EXTRACTED TEXT ::
Reasons You Should be Talking About Nepal Temple-Architecture Designs.
Nepal Temple-Architecture Designs
Nepal Architecture Designs of The Pagoda
Of the many architectural styles in Nepal, one of the most striking is the pagoda. The pagoda temple originated here and is said to have derived from the practice of animal sacrifice. One theory on the evolution of the pagoda argues that worshipers found it necessary to have an altar that was sheltered to keep the rain from extinguishing the fire. It was also needed, however, to cut a hole in the roof to let out the smoke. To keep the rain from entering the hole, a second roof was added atop the first.
Nepal temple architecture Design
Most pagodas stand on a square base, or plinth, of brick or wood. It has two to five roofs, each smaller than the one below. The uppermost roof is usually made of metal and gilded, as are frequently the lower ones. The buildings are richly adorned with carved pillars, struts, doors, and other woodwork. Most decorative carvings are of various deities of all sizes and shapes. Such as gods with many arms or deified, humanized animals, often in erotic poses.
The deity to whom the temple is dedicated is usually housed on the ground floor. The upper levels are more decorative than functional. Some art historians believe that the receding upper tiers are intended to represent the umbrellas that protect deity from the elements. Above the main entrance is a semi-circular tympanum or to-Rana usually with the enshrined deity as the central figure. The Nyatpola temple in Bhaktapur is considered the most impressive pagoda in the country.
Nepal Architecture Designs of The Shikara
Although the shikara is of northern Indian rather than Nepali origin. Many of Nepal’s temples follow its architectural form. Shikara a simple square tower of bricks or stones and mortar, with a small room at the base that houses the god or goddess. Variations on the shikara have pillars, balconies and surrounding interconnected towers, which may also house deities.
The Krishna Mandir in Patan is an excellent example of a stone shikara. The most exciting shikara in Nepal is the Mahabuddha, temple of One Thousand Buddhas, also in Patan. This shikara is built with bricks, each containing an image of Buddha.
The Gompa and the Hindu Monastery
Another form of architecture indigenous to Nepal and neighbouring Tibet is the gompa. It is the Buddhist monastery of the high-mountain regions. Although they follow a reasonably simple floor plan. All gompas are finely adorned and embellished and many dates back to the time of Ashoka.

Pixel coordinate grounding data

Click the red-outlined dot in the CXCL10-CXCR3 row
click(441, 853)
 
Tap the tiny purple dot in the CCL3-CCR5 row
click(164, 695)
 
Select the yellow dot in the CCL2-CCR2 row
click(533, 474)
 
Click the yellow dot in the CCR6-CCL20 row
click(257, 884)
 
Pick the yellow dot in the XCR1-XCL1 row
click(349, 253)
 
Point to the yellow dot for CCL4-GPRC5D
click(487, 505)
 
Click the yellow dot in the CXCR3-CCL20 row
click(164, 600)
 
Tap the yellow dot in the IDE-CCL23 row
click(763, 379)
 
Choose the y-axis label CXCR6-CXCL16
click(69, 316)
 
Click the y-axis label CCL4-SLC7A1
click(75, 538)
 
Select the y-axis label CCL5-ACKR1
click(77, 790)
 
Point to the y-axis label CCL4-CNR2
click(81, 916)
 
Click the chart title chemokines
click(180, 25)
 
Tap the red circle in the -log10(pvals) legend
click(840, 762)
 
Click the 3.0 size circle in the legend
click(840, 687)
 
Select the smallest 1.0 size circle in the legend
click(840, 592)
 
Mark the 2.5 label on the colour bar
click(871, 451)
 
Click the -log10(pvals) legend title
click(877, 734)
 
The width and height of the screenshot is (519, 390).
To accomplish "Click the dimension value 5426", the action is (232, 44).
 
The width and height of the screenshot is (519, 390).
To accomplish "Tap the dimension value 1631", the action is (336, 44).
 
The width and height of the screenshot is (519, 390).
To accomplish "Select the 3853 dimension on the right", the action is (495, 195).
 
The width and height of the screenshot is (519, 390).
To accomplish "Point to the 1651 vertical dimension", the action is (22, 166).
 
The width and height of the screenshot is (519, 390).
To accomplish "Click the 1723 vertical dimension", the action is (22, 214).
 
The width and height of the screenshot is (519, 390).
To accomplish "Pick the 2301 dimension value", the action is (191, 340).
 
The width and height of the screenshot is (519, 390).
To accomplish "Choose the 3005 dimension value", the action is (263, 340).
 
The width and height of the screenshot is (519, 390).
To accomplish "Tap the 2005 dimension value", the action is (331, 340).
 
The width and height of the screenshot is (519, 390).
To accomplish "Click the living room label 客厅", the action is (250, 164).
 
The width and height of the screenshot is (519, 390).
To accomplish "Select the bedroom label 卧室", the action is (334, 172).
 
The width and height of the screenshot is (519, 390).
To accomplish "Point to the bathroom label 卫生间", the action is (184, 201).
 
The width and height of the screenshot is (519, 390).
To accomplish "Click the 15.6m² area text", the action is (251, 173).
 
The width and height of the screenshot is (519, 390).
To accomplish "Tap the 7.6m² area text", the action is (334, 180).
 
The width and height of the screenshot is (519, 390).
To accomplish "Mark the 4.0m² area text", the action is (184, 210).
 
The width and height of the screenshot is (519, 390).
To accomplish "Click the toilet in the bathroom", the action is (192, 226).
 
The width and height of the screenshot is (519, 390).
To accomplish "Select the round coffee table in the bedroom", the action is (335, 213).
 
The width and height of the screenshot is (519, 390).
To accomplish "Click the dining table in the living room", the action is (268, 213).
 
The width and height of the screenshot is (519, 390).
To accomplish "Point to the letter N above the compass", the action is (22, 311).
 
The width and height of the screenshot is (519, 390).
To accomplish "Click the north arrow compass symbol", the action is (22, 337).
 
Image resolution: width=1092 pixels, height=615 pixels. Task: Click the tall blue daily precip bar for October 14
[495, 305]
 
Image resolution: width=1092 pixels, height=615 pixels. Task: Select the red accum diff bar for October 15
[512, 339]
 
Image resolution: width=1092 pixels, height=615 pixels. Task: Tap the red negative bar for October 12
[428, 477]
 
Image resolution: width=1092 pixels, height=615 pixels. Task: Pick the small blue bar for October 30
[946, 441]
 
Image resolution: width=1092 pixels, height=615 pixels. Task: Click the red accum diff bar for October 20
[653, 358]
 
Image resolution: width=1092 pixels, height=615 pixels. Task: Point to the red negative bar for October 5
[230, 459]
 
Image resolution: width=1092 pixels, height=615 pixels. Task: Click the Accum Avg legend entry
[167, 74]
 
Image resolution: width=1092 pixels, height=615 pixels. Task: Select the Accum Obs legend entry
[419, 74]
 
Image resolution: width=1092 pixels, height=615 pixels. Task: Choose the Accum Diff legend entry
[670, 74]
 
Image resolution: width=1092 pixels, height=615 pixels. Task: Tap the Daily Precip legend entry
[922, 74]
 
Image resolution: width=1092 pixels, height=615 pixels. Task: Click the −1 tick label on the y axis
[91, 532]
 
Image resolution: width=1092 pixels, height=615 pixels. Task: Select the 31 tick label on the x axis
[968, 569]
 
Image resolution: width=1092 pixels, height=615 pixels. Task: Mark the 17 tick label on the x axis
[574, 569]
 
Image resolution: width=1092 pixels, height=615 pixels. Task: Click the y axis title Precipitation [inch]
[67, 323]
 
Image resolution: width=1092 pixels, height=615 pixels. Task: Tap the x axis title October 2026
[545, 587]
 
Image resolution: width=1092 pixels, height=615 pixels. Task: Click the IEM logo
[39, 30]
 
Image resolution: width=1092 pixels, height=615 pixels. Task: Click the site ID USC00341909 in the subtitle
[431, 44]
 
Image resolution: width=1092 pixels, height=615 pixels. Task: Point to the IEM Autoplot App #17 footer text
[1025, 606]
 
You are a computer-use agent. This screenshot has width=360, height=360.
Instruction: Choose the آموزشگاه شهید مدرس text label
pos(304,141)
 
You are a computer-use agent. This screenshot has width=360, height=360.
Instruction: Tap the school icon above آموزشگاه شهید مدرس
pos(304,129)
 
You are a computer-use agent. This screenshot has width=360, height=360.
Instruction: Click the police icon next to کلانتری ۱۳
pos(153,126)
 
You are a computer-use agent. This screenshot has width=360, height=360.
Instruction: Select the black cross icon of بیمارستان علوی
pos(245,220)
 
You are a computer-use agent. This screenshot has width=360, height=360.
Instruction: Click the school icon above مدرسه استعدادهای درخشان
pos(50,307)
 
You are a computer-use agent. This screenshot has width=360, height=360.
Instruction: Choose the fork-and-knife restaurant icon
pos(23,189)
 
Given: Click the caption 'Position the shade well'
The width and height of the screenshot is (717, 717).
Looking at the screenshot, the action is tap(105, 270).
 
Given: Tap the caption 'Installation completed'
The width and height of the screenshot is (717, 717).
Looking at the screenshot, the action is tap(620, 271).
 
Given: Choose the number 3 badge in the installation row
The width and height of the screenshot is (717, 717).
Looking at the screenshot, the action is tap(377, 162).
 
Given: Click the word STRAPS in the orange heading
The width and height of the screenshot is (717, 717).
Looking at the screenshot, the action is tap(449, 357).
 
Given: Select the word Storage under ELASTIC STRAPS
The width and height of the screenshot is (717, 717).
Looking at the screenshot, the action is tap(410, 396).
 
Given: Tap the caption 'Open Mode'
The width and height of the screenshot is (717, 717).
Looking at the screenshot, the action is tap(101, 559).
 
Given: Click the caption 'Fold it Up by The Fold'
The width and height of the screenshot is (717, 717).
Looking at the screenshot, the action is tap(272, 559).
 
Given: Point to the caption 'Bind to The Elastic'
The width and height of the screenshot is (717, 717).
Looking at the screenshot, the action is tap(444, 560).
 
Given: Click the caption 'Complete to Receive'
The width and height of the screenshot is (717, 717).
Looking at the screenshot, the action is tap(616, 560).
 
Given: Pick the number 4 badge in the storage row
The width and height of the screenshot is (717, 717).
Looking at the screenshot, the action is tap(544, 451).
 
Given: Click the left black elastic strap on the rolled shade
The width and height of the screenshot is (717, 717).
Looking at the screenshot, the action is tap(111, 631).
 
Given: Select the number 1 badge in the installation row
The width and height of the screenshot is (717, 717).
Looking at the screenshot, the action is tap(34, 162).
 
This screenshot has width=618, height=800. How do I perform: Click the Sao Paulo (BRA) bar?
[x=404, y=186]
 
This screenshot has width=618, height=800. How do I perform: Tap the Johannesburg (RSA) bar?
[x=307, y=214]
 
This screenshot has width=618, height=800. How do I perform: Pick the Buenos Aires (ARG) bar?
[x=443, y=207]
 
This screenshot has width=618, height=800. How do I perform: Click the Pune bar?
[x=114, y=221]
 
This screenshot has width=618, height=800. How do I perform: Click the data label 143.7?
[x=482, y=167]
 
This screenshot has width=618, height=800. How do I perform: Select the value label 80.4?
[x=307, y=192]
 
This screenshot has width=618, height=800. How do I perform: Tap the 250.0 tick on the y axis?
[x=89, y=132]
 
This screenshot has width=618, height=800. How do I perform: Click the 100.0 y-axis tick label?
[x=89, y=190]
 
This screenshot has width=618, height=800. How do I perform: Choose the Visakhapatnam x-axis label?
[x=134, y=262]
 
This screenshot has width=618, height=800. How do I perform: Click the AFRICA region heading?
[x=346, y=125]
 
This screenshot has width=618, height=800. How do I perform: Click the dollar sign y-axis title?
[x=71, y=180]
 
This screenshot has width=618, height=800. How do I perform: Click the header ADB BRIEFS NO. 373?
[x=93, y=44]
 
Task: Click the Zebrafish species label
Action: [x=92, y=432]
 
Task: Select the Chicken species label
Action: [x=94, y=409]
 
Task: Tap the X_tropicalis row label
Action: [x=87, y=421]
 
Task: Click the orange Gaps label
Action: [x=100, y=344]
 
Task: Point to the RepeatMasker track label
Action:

EXERCISE AIM :: Return the passage of the text on Nepal temple architecture from "The Krishna Mandir" to "image of Buddha.", reproduced word for word. The records are separate material and have no connection to the text on Nepal temple architecture.

PROBLEM SOLUTION ::
The Krishna Mandir in Patan is an excellent example of a stone shikara. The most exciting shikara in Nepal is the Mahabuddha, temple of One Thousand Buddhas, also in Patan. This shikara is built with bricks, each containing an image of Buddha.